Müslümanların ilk filozofu kabul edilen Kindi[1] yeni Platoncu çizgideki İslam Meşşai Felsefesi’nin ilk temsilcisi olup 796 yılında Kufe’de doğdu. 873 yıllarına doğru vefat eden Kindi’nin eserlerinden on taneden fazlası Latince’ye çevirilmiş ise de bunlardan sekiz tanesi günümüzde tespit edilebilmiştir. El-Kindi’nin görüşleri ve özellikle pozitif bilim konularıyla ilgili eserleri Batı dünyasında büyük bir ilgiye mazhar olmuştur. Ortaçağ’ın ünlü İtalyan Fizik ve Matematik bilgini Cardano, 1664 yılında yazdığı eserinde, onu dünyanın en etkili 12 düşünürü arasında sayar.[2]
973 senesinde Harizm’deki Kass, bugünkü Şah Abbas Veli kasabasında doğmuş olan Ahmed el-Biruni’nin vefat tarihi 1051’dir. Biruni coğrafya, astronomi, matematik, fizik, tıp ve madenler alanında çok değerli araştırmalar ve eserler takdim etmiştir. Hint kültürünü bu ülkeye gidip, araştırarak kaleme almış olan Biruni, antropoloji ilminin kurucusu olarak değerlendirildiği gibi, kültür tarihçiliği açısından da ilkler arasında yer almaktadır.[3]
Biruni küresel trigonometriyi hocalarının buluşlarına dayanarak bir bilim dalı olarak kuran kişidir. Enlem ve boylam ile ilgili ilk ciddi çalışmaları Gazne’de Biruni yapmıştır.[4]

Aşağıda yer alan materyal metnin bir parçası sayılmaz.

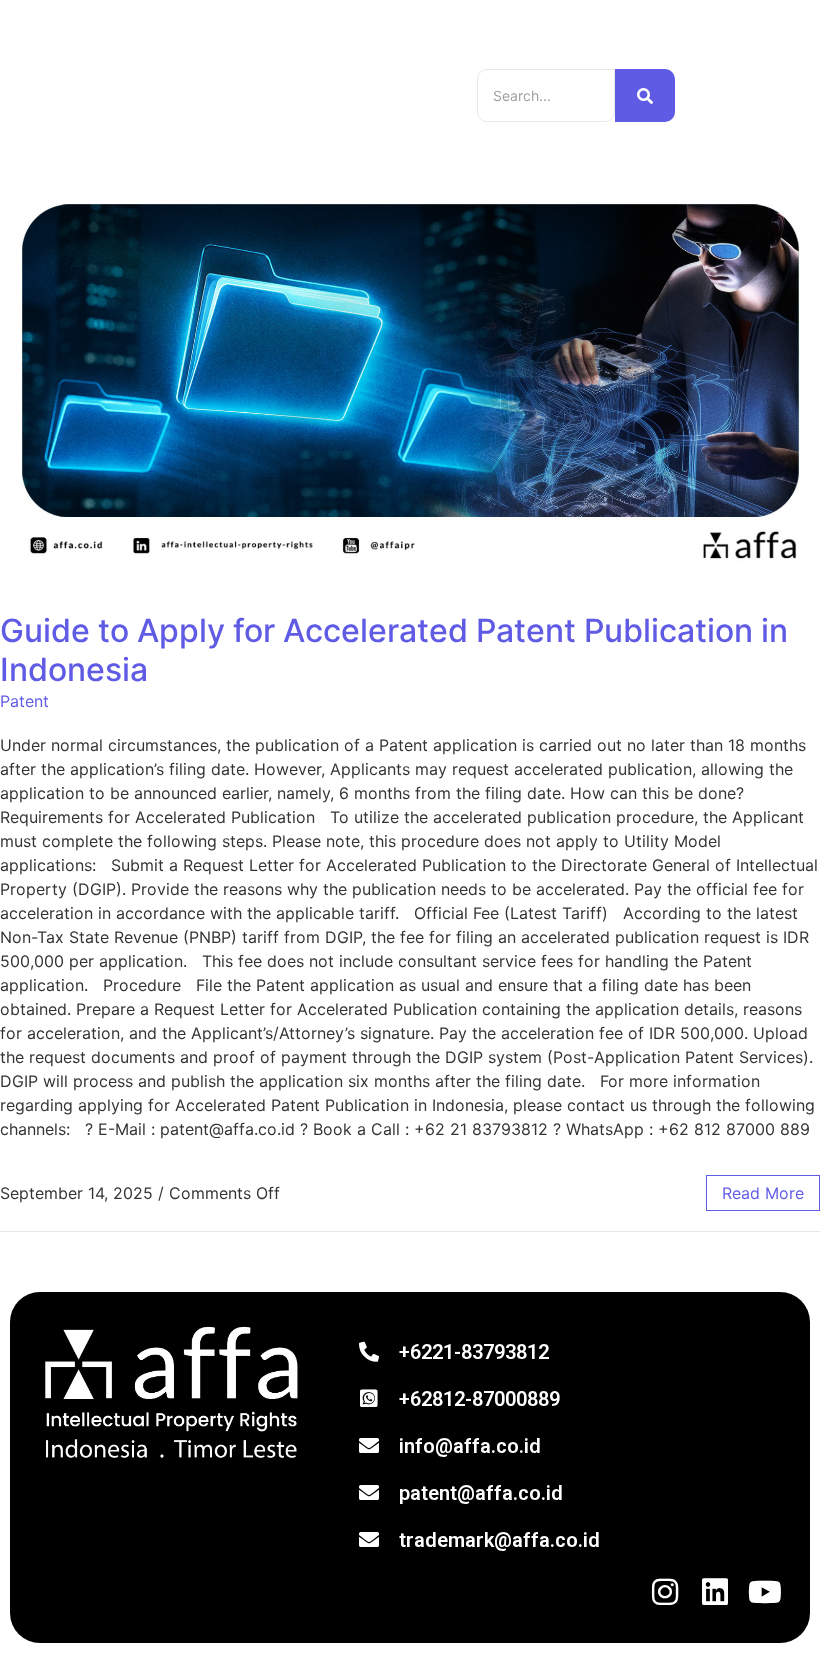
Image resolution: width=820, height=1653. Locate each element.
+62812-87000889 (479, 1399)
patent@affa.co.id (481, 1493)
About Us (291, 94)
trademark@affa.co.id (499, 1540)
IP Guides (272, 67)
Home (204, 67)
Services (216, 94)
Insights (347, 67)
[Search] (645, 95)
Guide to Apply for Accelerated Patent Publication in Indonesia (394, 649)
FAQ (202, 121)
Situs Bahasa (734, 96)
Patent (24, 701)
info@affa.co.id (470, 1446)
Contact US (377, 94)
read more (763, 1193)
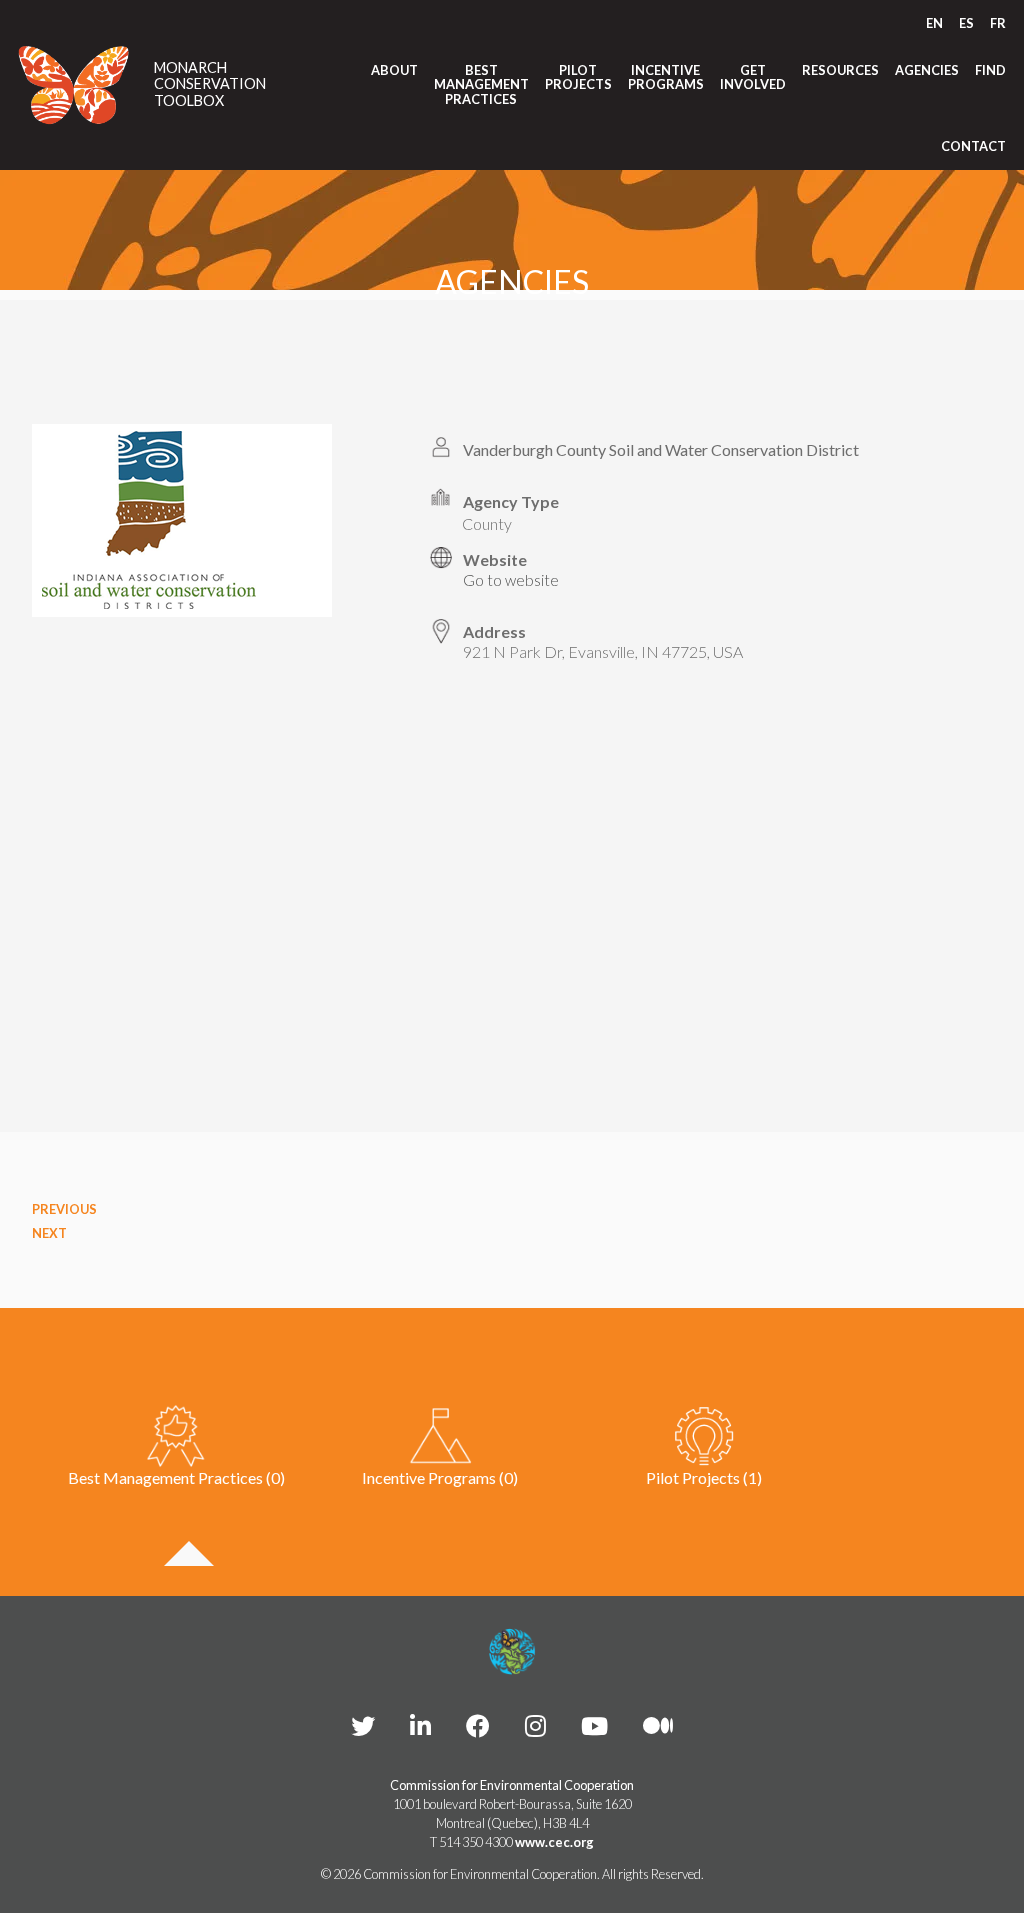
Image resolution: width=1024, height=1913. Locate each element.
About (394, 70)
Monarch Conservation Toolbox (210, 84)
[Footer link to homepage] (512, 1652)
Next (49, 1233)
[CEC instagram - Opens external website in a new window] (535, 1725)
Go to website (511, 580)
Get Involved (753, 77)
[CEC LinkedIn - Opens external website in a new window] (420, 1725)
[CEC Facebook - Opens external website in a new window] (478, 1725)
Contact (973, 146)
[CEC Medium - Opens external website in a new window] (658, 1725)
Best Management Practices (481, 84)
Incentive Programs (666, 77)
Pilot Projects (578, 77)
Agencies (927, 70)
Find (990, 70)
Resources (840, 70)
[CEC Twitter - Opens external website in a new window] (363, 1725)
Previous (64, 1209)
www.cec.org (554, 1842)
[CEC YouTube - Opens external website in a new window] (594, 1725)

İslam düşüncesinde Aristo’dan sonra ikinci hoca olarak bilinen Farabi, Maveraü’n-Nehir’de Farab şehri çevresinde tahmini 873 yılında doğmuş, 950 yılında Suriye’de vefat etmiştir. Çağdaş anlamda İslam felsefesinin ilk ve gerçek temsilcisi olduğu konusunda hemen hemen görüş birliği bulunan Farabi’nin bu alandaki yetkinliğine işaret olmak üzere onun bütün ilimlerde mahir olduğunu kaydederler.
Ortaçağ’da Arapça’dan Latince’ye tercümelerin başlamasıyla birlikte Batı dünyasının ilgisini çeken düşünürlerin başında yer alan Farabi’nin eserlerinden yaklaşık 9 tanesinin Latince’ye, 27 tanesinin de İbranice’ye çevrilmiş olduğu tespit edilmiştir.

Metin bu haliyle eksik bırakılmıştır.